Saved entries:
____

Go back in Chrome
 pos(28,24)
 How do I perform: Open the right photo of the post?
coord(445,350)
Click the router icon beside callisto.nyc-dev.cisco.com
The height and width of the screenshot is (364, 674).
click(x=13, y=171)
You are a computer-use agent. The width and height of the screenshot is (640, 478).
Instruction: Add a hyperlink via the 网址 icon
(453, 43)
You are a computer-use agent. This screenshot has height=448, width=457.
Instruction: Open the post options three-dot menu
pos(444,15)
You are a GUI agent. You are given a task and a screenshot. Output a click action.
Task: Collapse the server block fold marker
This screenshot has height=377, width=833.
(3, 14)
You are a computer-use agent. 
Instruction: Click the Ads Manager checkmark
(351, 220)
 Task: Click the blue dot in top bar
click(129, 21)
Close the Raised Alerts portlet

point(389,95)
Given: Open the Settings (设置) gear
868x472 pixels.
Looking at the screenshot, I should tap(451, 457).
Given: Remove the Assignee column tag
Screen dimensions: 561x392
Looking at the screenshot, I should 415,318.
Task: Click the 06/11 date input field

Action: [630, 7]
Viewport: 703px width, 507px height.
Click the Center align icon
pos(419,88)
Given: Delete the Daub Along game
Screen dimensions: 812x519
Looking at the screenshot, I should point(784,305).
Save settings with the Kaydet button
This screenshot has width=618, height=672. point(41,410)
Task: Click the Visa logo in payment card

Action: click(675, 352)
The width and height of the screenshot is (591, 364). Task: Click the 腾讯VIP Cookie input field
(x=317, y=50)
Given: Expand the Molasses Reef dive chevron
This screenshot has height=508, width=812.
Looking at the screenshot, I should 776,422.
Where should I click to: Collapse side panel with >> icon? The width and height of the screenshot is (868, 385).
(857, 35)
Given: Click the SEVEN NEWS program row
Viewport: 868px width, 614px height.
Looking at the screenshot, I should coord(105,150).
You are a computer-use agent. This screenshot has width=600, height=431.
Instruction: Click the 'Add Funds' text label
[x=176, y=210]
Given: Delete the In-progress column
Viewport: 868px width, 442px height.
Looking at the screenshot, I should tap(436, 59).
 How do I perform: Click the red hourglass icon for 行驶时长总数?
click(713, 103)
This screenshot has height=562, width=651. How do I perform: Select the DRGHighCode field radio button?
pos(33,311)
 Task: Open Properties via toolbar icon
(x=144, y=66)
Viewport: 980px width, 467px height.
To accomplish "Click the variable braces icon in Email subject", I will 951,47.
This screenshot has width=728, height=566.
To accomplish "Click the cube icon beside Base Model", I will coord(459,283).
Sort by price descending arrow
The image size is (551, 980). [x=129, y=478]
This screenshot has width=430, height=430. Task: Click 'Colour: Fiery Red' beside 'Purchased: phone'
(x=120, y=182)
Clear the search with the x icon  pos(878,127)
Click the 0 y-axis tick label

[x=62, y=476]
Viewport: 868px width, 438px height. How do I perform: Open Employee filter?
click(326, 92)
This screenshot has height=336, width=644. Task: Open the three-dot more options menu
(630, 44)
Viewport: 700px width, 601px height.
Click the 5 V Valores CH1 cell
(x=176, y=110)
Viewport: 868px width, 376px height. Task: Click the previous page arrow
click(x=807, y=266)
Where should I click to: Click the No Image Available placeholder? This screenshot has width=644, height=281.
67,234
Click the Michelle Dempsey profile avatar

____

◆ **What you have to do**: Check each line of the entries for the string "column". Copy the lines that have it.

◆ **Reply**:
Given: Remove the Assignee column tag
Given: Delete the In-progress column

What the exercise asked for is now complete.